Updated: August 20, 2012

Editor's Note: In this two-part series, experts reveal the best-kept secrets in maximizing CRM results while minimizing liabilities in both the B2B and consumer realms.

CRM is widely viewed as the best and most efficient way of tracking customers and leveraging contacts. Though aware of CRM's abilities, many users do not know what specific data they should track to increase sales and still avoid the snares of privacy invasion and customer-identity theft .

The Basics

A good rule to follow in the B2B universe is remembering to track both the person and the position in order to maintain contact with a customer after a staff turnover . This allows you to follow the exiting contact to his or her new position. Most companies follow only the person or the position and miss the opportunity to add to their marketing bases with every staff shift.

To aid with this tracking, many companies are combining contact managers with CRM products. "I have used a lot of CRMs, such as Act! , GoldMine and Salesforce , but I am actually using a Microsoft plug-in now called Business Contact Manager . It's just a bigger contact manager in Outlook," said Chris O'Hara, senior vice president at Reviewed.com .

Whether you elect to use straight CRM or try a contact-manager/CRM combination, you still need to collect the right data. The 10 most essential pieces of information, according to O'Hara, are industry, company name, title, source of contact, rating, spend level by year, contact information and preference, an assistant's contact information, a second contact, and the most recent date of communication.

Bonus Data

Stuart Watson, vice president of emerging media and technology at Camelot Communications Group , a media and marketing agency based in Dallas, said he would include historical data as well. "I would add company-name history, so you can pull up any previous company employment and decision person, which clarifies if this person is one of the key people making purchase decisions or if someone else in the organization is," he said.

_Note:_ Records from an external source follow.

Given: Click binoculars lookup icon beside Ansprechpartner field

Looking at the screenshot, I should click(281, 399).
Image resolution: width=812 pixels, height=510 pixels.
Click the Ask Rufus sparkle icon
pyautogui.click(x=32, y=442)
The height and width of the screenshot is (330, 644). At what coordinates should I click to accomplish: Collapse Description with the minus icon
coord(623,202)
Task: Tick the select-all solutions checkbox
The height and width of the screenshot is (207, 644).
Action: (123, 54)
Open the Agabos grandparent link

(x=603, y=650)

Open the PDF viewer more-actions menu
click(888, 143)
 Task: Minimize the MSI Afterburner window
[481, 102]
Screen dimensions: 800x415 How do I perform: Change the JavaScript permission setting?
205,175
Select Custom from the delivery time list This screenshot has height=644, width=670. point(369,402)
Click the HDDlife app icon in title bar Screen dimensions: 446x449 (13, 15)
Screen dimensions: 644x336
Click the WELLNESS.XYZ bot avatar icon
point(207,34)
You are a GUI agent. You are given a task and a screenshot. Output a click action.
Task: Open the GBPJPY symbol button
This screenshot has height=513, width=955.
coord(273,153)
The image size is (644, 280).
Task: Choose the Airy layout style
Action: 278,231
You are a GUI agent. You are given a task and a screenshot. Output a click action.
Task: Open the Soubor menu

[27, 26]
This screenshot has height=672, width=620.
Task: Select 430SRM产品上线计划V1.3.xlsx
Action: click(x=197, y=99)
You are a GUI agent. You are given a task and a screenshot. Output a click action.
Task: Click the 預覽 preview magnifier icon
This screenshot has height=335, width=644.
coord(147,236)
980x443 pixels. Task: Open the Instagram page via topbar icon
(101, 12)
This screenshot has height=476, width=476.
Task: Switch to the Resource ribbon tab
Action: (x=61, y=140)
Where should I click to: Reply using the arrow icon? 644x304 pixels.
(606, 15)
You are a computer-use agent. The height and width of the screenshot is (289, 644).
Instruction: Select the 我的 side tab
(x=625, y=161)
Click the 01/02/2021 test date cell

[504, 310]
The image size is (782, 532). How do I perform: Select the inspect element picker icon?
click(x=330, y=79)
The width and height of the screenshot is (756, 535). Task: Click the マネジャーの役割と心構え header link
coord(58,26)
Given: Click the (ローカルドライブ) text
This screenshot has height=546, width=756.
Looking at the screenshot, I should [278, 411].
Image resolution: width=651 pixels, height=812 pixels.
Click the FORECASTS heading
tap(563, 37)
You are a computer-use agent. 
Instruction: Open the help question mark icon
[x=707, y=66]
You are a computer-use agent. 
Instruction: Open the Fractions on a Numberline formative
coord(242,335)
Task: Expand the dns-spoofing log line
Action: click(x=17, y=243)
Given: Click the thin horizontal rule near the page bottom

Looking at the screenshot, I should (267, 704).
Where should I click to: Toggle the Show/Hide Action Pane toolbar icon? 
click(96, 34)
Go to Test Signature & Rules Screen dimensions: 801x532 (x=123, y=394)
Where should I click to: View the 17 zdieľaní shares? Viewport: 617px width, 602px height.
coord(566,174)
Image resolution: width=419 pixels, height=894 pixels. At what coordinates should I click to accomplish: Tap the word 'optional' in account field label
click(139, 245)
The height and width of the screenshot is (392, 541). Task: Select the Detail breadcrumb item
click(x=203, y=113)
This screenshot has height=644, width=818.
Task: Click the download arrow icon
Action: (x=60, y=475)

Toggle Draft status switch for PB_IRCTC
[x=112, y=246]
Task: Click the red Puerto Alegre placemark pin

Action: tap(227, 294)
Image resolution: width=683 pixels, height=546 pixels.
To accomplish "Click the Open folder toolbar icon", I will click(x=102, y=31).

For cross-marketing purposes, such as establishing a path to connect with an elusive prospect, you might want to collect a few more pieces of information. "Other organizations and associations they belong to can be very helpful," said Cary SueLavan, vice president and banking-center manager at Midwest Bank and Trust Company in Chicago.

Consent Counts

There are also a few data points you can add to lessen your liability. "I will just add as [the] No. 1 item the customer's consent to use their personal data for sales, service and marketing purposes, including contacting them, and their preferred contact method, channel and time," advised David McNab, president of Objective Business Services Inc. , a boutique consulting firm based in Markham, Ontario.

"Perhaps your respondents assumed privacy and choice information was included already. I believe it is too important to be implicitly assumed. In fact, in Canada it is not legal to do so; opt-in is required to be explicit," he warned.

McNab's point is important: Just because you want or need the data does not mean you are entitled to collect it. Laws vary from country to country so make sure your data collection measures up accordingly. Remember it is a twofold problem: You must adhere to regulations governing the data-collection process and laws that restrict who you can share the data with - even staff in your company.